I am doing a classification task of MFCC (time-series data) using LSTM.
I have input (16,60,40) (Batch,step,features)
class model(nn.Module):
def __init__(self,ninp,num_layers,class_num,nhid=128):
super().__init__()
self.lstm_nets = nn.LSTM(input_size=ninp,hidden_size=nhid,num_layers=num_layers,
batch_first=True,dropout=0.2,bidirectional=False)
self.FC = nn.Linear(nhid,class_num)
self.tanh = nn.Tanh()
self.softmax = nn.LogSoftmax(1)
def forward(self,X):
device = 'cuda:0'
out, (ht, ct) = self.lstm_nets(X)
# out = ht.contiguous().view(16,-1)
out = self.tanh(out)
out = self.FC(out)
Out = self.softmax(out)
return Out
model = model(ninp=X.shape[2],num_layers=1,class_num=32,nhid=128)
loss_function = nn.CrossEntropyLoss()
optimizer = torch.optim.Adam(model.parameters(), lr=0.5e-4)
If I have out = ht.contiguous().view(16,-1)
that flattens the LSTM
output, I got error
---------------------------------------------------------------------------
RuntimeError Traceback (most recent call last)
<ipython-input-96-a7e2ba68dcd9> in <module>()
11
12 optimizer.zero_grad()
---> 13 y_pred = model(X)
14 # calculate loss function
15 loss = loss_function(y_pred, y)
3 frames
/usr/local/lib/python3.7/dist-packages/torch/nn/modules/linear.py in forward(self, input)
101
102 def forward(self, input: Tensor) -> Tensor:
--> 103 return F.linear(input, self.weight, self.bias)
104
105 def extra_repr(self) -> str:
RuntimeError: mat1 and mat2 shapes cannot be multiplied (16x32 and 128x32)
If I have out = out.contiguous().view(16,-1) that flattens the LSTM output, I got error RuntimeError: mat1 and mat2 shapes cannot be multiplied (16x7680 and 128x32)
If I remove the Flatten Step
, I got such an error.
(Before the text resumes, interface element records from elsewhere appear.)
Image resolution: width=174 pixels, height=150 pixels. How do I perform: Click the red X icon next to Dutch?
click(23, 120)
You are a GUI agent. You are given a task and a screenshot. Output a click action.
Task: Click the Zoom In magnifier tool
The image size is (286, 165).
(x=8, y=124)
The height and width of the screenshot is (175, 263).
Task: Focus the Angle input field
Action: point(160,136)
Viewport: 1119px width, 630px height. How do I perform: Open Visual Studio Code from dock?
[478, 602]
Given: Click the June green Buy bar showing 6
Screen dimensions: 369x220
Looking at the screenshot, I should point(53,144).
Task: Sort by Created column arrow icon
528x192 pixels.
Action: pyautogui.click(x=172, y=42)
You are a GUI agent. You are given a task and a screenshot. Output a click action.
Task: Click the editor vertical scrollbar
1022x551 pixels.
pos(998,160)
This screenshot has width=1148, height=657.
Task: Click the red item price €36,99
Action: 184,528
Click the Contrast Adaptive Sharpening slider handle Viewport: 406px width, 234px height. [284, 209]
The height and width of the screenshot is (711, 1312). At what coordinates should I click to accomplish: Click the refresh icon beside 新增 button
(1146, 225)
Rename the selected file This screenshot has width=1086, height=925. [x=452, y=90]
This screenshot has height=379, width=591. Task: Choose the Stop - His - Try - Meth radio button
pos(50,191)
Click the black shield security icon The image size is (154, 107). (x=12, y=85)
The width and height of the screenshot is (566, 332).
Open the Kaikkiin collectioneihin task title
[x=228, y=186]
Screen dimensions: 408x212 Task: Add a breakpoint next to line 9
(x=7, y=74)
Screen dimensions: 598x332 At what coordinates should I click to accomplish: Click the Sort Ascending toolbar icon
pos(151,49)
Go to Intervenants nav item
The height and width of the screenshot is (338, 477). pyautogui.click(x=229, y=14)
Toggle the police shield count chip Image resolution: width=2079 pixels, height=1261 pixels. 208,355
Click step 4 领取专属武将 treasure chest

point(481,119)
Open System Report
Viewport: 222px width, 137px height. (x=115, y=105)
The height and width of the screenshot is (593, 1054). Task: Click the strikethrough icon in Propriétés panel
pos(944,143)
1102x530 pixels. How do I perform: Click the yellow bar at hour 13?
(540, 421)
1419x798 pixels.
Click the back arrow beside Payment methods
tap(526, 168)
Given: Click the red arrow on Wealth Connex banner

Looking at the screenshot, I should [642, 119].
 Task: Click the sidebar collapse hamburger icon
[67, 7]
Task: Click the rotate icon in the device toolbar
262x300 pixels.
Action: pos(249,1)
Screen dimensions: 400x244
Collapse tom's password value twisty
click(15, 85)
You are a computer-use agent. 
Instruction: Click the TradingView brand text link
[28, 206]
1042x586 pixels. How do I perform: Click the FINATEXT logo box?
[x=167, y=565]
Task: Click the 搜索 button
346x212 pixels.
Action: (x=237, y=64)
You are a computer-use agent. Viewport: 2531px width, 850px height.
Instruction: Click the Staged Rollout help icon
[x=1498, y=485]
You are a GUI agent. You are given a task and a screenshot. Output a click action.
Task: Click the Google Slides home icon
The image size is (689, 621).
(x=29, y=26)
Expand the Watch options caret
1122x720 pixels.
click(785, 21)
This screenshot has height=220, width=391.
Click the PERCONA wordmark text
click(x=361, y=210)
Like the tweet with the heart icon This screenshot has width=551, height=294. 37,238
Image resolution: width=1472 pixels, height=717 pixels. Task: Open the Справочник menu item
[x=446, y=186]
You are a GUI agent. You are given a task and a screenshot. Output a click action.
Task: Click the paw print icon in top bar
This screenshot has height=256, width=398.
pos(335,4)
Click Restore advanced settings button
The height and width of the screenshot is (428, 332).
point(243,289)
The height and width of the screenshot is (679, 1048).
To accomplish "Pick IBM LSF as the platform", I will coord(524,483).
RuntimeError: Expected target size [16, 32], got [16]
In addition, I found examples online do not flatten the output of LSTM
Thanks for any help.
CodePudding user response:
In each timestep of an LSTM the input goes through a simple neural network and the output gets passed to the next timestep.
The output out
of function
out, (ht, ct) = self.lstm_nets(X)
contains a list of ALL outputs (i.e the output of the neural networks of every timestep). Yet, in classification, you mostly only really care about the LAST output. You can get it like this:
out = out[:, -1]
This output has now the shape (hidden-size, 1)
.
So in your case your forward function should look like this:
def forward(self,X):
device = 'cuda:0'
out, (ht, ct) = self.lstm_nets(X)
out = out[: ,-1]
out = self.tanh(out)
out = self.FC(out)
Out = self.softmax(out)
return Out